Aux doléances, elle joint les ironies; elle le nargue, elle le persifle : — « Vous m’éditiez par les méditations théologiques et morales que vous tirez de tous les accidens qui arrivent, et je ne doute pas que votre esprit ait été tout en Dieu, à son ordinaire, durant que vous avez vu réciter la comédie chez l’ambassadeur de France, et que les deux demoiselles qui y ont récité et sont accoutumées de donner tant de plaisir à tout Rome, ne vous aient donné de la mortification en attirant vos yeux sur elles. Mais je m’imagine qu’elles se vont bientôt consigner entre les mains du cardinal Barberini pour être mises dans les converties après être sorties des vôtres… Je sais, il y a longtemps, que je dois mourir, et quand le Père Zucchi ne m’en aurait jamais parlé, je n’aurais pas laissé d’en être persuadée; c’est pourquoi je vous prie de ne me faire plus de sermons là-dessus, car je n’aime pas les homélies… Votre lettre du 15 janvier me fait connaître que vous êtes enfin devenu saint tout de bon et je m’en réjouis avec vous. Je vous promets de travailler durant votre vie au procès de votre canonisation, à condition qu’après ma mort vous travailliez au mien. » Aux ironies succèdent les amertumes : « Vous ne haïssez rien tant que ma présence; mais n’en parlons plus, vous êtes pour longtemps hors de danger… Si Hambourg n’est pas assez éloigné de Rome pour satisfaire à votre cruauté, j’irai au bout du monde pour n’en revenir jamais. »

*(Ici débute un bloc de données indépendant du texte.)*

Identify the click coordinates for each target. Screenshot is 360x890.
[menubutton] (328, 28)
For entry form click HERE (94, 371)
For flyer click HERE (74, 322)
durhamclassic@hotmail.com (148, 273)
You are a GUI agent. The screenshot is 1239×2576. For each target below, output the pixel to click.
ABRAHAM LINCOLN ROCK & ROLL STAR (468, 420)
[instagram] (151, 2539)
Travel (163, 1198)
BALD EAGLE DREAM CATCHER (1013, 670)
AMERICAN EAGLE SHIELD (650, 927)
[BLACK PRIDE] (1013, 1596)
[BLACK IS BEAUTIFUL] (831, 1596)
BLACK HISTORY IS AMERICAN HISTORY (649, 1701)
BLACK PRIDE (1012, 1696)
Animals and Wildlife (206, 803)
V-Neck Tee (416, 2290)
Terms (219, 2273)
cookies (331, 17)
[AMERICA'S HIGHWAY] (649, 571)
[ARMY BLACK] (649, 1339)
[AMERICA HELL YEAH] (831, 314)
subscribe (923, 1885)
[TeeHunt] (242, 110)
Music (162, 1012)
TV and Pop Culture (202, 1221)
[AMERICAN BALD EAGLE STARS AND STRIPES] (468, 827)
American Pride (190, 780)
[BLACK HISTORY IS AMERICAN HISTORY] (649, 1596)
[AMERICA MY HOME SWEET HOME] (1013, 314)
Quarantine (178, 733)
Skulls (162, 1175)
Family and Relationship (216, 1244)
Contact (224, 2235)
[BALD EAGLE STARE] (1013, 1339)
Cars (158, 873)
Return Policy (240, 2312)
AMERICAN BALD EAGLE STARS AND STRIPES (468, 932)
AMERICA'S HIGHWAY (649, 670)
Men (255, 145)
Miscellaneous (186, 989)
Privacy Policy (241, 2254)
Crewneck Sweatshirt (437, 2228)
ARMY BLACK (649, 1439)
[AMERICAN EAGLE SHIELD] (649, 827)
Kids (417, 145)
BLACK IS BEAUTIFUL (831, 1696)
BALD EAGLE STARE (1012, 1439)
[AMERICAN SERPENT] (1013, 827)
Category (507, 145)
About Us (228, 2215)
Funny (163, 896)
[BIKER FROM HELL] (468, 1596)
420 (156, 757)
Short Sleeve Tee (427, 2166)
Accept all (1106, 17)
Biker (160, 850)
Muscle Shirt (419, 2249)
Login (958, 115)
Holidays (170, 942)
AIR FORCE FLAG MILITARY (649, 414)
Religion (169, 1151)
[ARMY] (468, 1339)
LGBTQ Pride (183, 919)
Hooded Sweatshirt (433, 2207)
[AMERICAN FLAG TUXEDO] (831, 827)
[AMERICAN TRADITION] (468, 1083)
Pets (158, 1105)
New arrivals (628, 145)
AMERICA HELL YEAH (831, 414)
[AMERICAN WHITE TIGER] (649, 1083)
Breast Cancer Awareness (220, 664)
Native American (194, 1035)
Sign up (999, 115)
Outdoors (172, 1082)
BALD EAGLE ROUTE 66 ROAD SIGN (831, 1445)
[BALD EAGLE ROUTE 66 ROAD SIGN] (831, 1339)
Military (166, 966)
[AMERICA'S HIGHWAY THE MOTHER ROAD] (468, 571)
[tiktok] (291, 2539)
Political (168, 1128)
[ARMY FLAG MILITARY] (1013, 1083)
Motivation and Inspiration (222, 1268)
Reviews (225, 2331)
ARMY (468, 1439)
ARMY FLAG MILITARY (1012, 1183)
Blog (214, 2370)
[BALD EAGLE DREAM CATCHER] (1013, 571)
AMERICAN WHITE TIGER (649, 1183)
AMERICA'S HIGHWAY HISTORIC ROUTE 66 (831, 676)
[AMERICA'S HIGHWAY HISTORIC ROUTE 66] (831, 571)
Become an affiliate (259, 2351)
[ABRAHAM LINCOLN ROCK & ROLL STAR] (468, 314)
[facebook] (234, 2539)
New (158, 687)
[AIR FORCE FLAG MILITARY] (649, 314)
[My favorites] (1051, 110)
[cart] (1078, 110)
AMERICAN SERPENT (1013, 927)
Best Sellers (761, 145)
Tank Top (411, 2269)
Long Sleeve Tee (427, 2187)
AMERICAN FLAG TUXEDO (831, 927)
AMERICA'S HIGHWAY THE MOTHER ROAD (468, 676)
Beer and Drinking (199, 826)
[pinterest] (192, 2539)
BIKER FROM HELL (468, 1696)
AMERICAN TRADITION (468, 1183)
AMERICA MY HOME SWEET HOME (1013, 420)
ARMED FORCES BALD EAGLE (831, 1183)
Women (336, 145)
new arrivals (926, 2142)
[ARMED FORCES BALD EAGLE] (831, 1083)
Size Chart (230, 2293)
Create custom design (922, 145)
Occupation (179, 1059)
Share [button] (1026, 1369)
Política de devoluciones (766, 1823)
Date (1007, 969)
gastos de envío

Le roi de Pologne, Jean-Casimir, ayant annoncé son intention d’abdiquer, elle avait posé sa candidature au trône vacant. « Si Dieu m’appelle à ce trône, disait-elle, j’espère de faire parler de moi et d’y acquérir de la gloire. » Mais elle ajoutait : « S’il le veut autrement, je serai contente aussi. » Ardente à former des projets, prompte à s’en dégoûter, ses plus beaux desseins n’étaient que des passe-temps destinés à tromper son éternelle inquiétude, et on a eu raison de dire que le résultat le plus net de toutes ses entreprises était un insuccès et des montagnes de papier. Le cardinal avait pris à cœur l’affaire de Pologne ; ce secrétaire d’État du pape Clément IX s’était remué, agité pour assurer à Christine la succession de Jean-Casimir. Il est permis de croire que, dans cette occurrence, il s’occupait moins de lui être agréable que de l’éloigner. Elle s’en doutait : « J’ai quasi envie de me plaindre de vous et de l’empressement que vous avez pour l’affaire. Est-ce que vous avez envie de vous défaire de moi ? » Et elle lui signifiait qu’elle entendait l’emmener à Varsovie, qu’il serait son Mazarin, que, lui offrit-on la couronne de l’univers, elle refuserait tout plutôt que de renoncer aux douceurs de sa société. Plaignons le cardinal Azzolino. Sa turbulente et orageuse maîtresse, qui parlait couramment huit langues, ne sut jamais parler celle de l’amour. Le charme lui manquait; dans les momens où elle est le plus femme, quelque chose nous fait souvenir qu’elle était venue au monde sous la forme d’un petit être velu.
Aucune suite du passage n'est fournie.